▶ [PROBLEM]:
In the troubleshooting text below about AWS OpsWorks for Chef Automate, start at the words "3. On the Trust" and stop after "profile has all required permissions.". Reproduce that stretch word for word.

Troubleshooting AWS OpsWorks for Chef Automate - AWS OpsWorks

Troubleshooting AWS OpsWorks for Chef Automate

Important

AWS OpsWorks for Chef Automate reached end of life on May 5, 2024 and has been disabled for both new and existing customers. We recommend that existing customers migrate to Chef SaaS or an alternative solution. If you have questions, you can reach out to the AWS Support Team on AWS re:Post or through AWS Premium Support.

This topic contains some common AWS OpsWorks for Chef Automate issues, and suggested solutions for those issues.

General troubleshooting tips

If you are unable to create or work with a Chef server, you can view error messages or logs to help you troubleshoot the issue. The following tasks describe general places to start when you are troubleshooting a Chef server issue. For information about specific errors and solutions, see the Troubleshooting specific errors section of this topic.

  • Use the AWS OpsWorks for Chef Automate console to view error messages if a Chef server fails to start. On the Chef server detail page, error messages related to launching and running the server are shown at the top of the page. Errors can come from AWS OpsWorks for Chef Automate, AWS CloudFormation, or Amazon EC2, services that are used to create a Chef server. On the detail page, you can also view events that occur on a running server, which can contain failure event messages.

  • To help resolve EC2 issues, connect to your server's instance by using SSH, and view logs. EC2 instance logs are stored in the /var/log/aws/opsworks-cm directory. These logs capture command outputs while AWS OpsWorks for Chef Automate launches a Chef server.

Troubleshooting specific errors

Server is in a Connection lost state

Problem: A server's status shows as Connection lost.

Cause: This most commonly occurs when an entity outside of AWS OpsWorks makes changes to an AWS OpsWorks for Chef Automate server or its supporting resources. AWS OpsWorks cannot connect to Chef Automate servers in Connection lost states to handle maintenance tasks such as creating backups, applying operating system patches, or updating Chef Automate. As a result, your server might be missing important updates, susceptible to security issues, or otherwise not operating as expected.

Solution: Try the following steps to restore the server's connection.

  1. Be sure that your service role has all required permissions.

    1. On the Settings page for your server, in Network and security, choose the link for the service role that the server is using. This opens the service role for viewing in the IAM console.

    2. On the Permissions tab, verify that AWSOpsWorksCMServiceRole is in the Permissions policies list. If it isn't listed, add the AWSOpsWorksCMServiceRole managed policy manually to the role.

    3. On the Trust relationships tab, verify that the service role has a trust policy that trusts the opsworks-cm.amazonaws.com service to assume roles on your behalf. For more information about how to use trust policies with roles, see Modifying a role (console), or the AWS Security Blog post, How to use trust policies with IAM roles.

  2. Be sure that your instance profile has all required permissions.

    1. On the Settings page for your server, in Network and security, choose the link for the instance profile that the server is using. This opens the instance profile for viewing in the IAM console.

▶ [DATASET EXTRACT]:
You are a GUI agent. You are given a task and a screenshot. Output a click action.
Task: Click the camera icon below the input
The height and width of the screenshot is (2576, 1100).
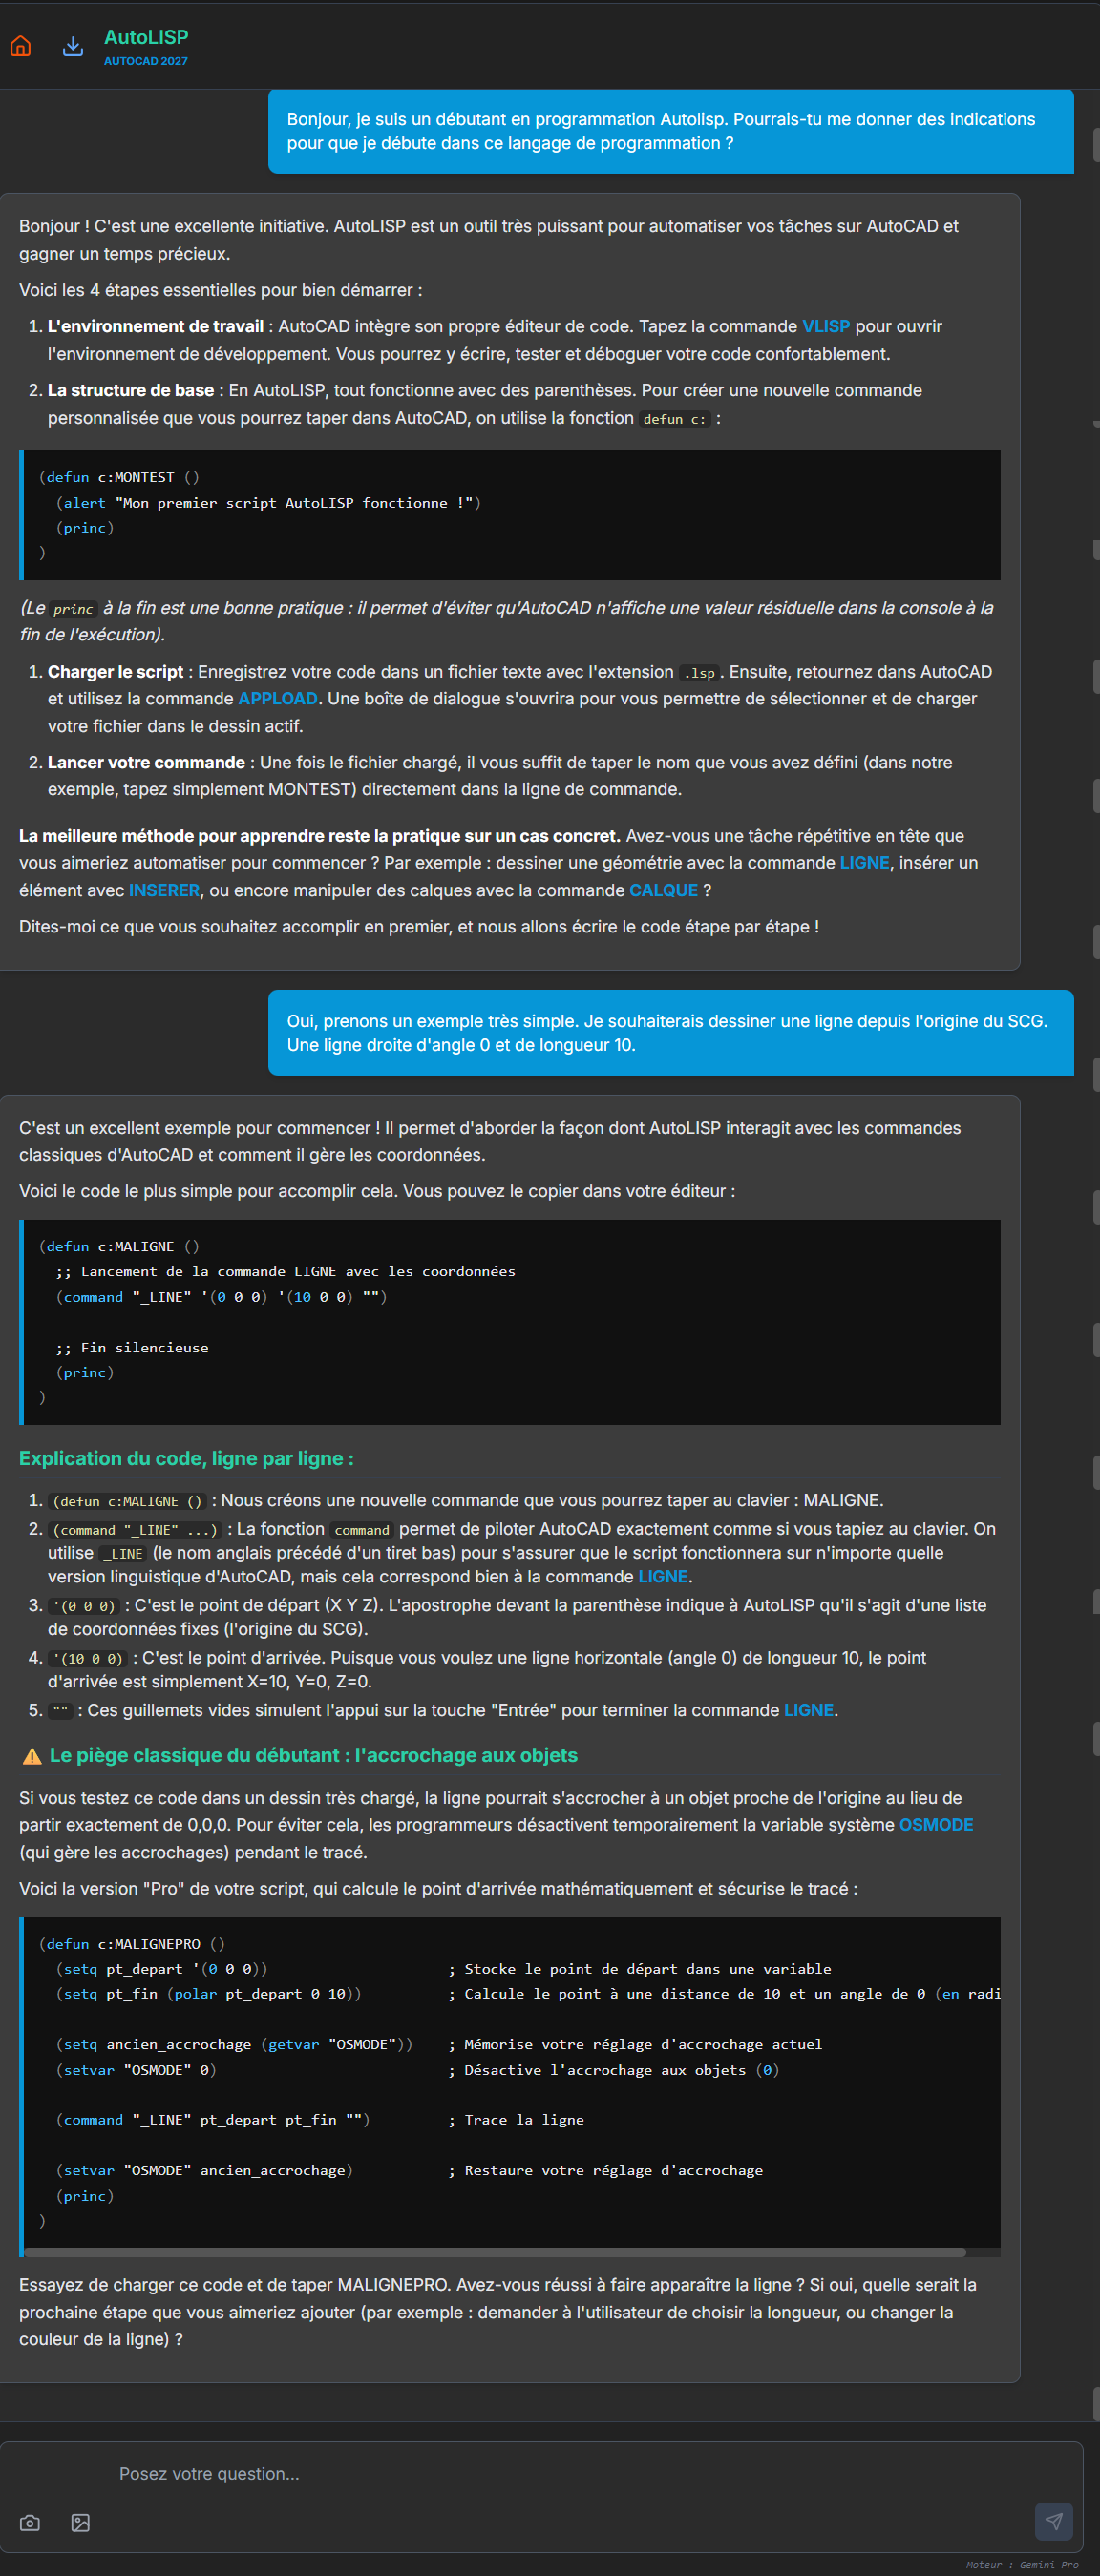(30, 2522)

▶ [RESULT OF THE EXERCISE]:
3. On the Trust relationships tab, verify that the service role has a trust policy that trusts the opsworks-cm.amazonaws.com service to assume roles on your behalf. For more information about how to use trust policies with roles, see Modifying a role (console), or the AWS Security Blog post, How to use trust policies with IAM roles.

  2. Be sure that your instance profile has all required permissions.